A Benedicto XVI, a pesar de su innegable prestigio teológico, se le reprochó su elitismo eclesial, su ausencia de cercanía a las realidades del mundo y –realmente increíble– su ausencia de rechazo a la plaga de los abusos sexuales. Acusación esta última injustificable, como han demostrado estudios recientes.
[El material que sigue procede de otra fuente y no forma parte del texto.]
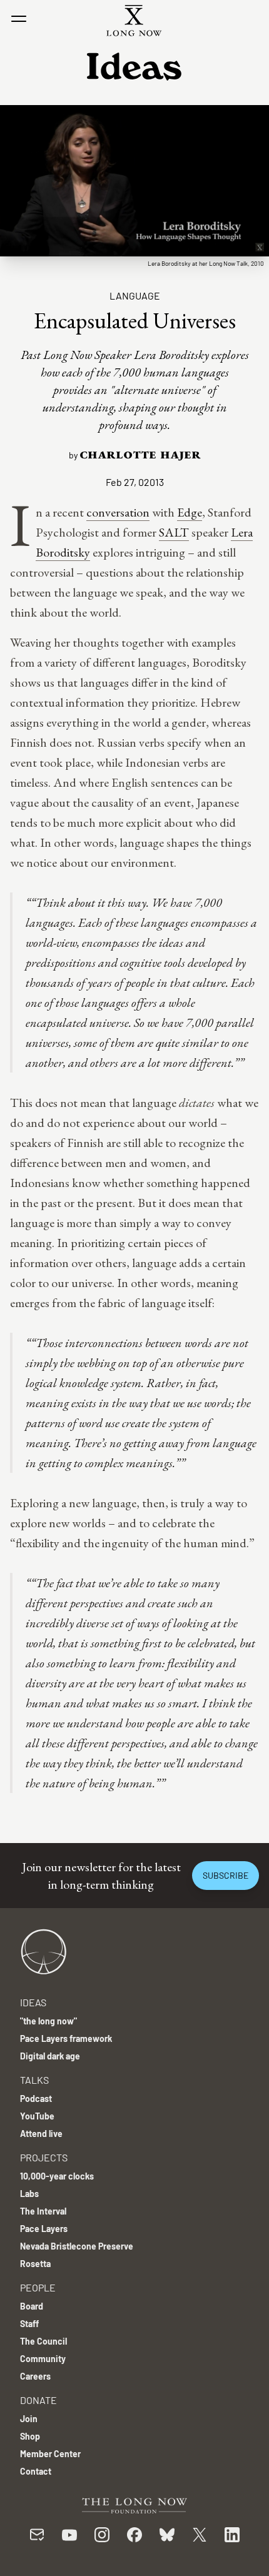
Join (29, 2418)
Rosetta (35, 2263)
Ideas (33, 2002)
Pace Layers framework (66, 2038)
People (38, 2287)
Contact (35, 2471)
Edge (189, 512)
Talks (34, 2080)
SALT (174, 532)
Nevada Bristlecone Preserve (76, 2246)
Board (31, 2306)
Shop (30, 2436)
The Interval (43, 2211)
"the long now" (48, 2021)
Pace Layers (44, 2228)
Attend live (41, 2133)
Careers (35, 2376)
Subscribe (225, 1875)
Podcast (36, 2098)
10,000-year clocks (57, 2176)
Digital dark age (50, 2056)
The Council (43, 2341)
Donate (38, 2400)
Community (43, 2358)
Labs (29, 2193)
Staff (29, 2323)
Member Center (50, 2453)
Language (134, 295)
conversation (118, 512)
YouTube (37, 2116)
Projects (44, 2157)
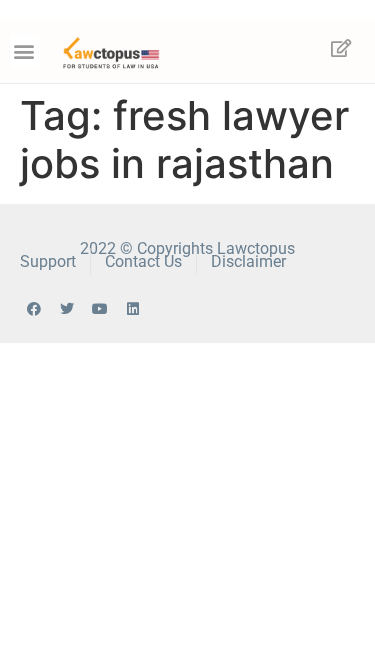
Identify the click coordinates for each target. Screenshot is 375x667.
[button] (24, 51)
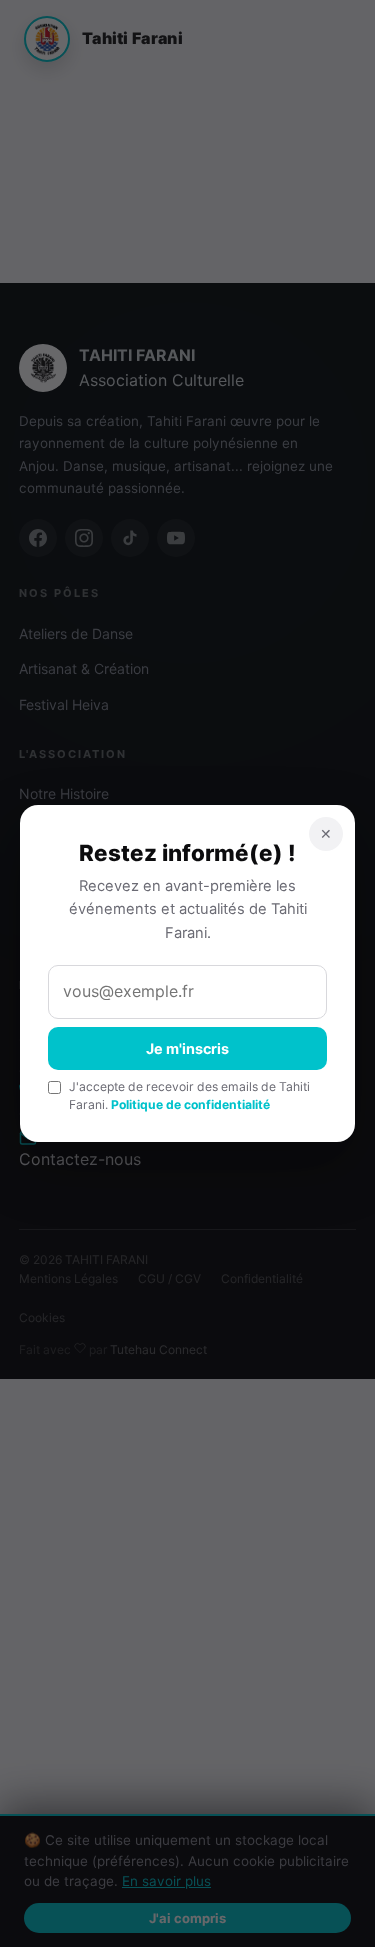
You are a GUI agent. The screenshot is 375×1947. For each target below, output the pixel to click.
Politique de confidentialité (190, 1104)
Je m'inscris (187, 1048)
Vengamos a nuestro querido Francisco. En su caso concreto, la novedad es que sus detractores actúan con un desparpajo inusual y, en más de un caso, con una desvergüenza absoluta. ¿Cómo puede imaginarse que nada menos que cuatro cardenales le hayan planteado unas ‘dudas’ doctrinales, obligándole a rectificar doctrinas por él expuestas y, en el caso de no recibir las respuestas solicitadas, tachándole de hereje? ¿Es concebible que otro cardenal le haya reprochado su ignorancia teológica, aconsejándole que se asesore intelectualmente antes de exponer su doctrina, como si el magisterio papal no estuviese protegido por la asistencia del Espíritu Santo prometida por el Señor al supremo pastor de la Iglesia?

Camino Sinodal Alemán

Sin llegar a esos extremos, para nadie es un secreto que algunos sectores del Episcopado norteamericano se manifiestan en posiciones contrarias a las del Papa y que reciben sustanciosas ayudas económicas de estamentos muy poderosos de la sociedad estadounidense que abominan de su magisterio. Me refiero, por ejemplo, a los fabricantes y comerciantes de armas o a los lobbies más potentes del capitalismo más devorador. Sostén monetario que reciben, igualmente, medios de información de todos conocidos, algunos de ellos españoles.

Suscita también preocupación la orientación que puede asumir en los próximos meses el Camino Sinodal Alemán, en cuyas últimas sesiones se han alzado voces muy críticas por la inaceptabilidad manifestada por el Papa en su día acerca de algunas propuestas como la ordenación sacerdotal de las mujeres o la abolición del celibato sacerdotal.

Para concluir, expreso mi convicción de que Francisco no es que se alegre, ni mucho menos, por estas manifestaciones de disidencia eclesial, pero tampoco le angustian o le impiden proseguir su camino. Ha repetido muchas veces que comprende que no se pueda estar siempre de acuerdo con sus planteamientos, e incluso que se manifiesten las discrepancias, siempre que se haga con honestidad y a las claras, sin taparlas con fingidas adulaciones y falsas adhesiones a su persona.

Pido disculpas si he parecido, vago, impreciso o ‘polarizador’, peligro este último del que pido a Dios que me libre.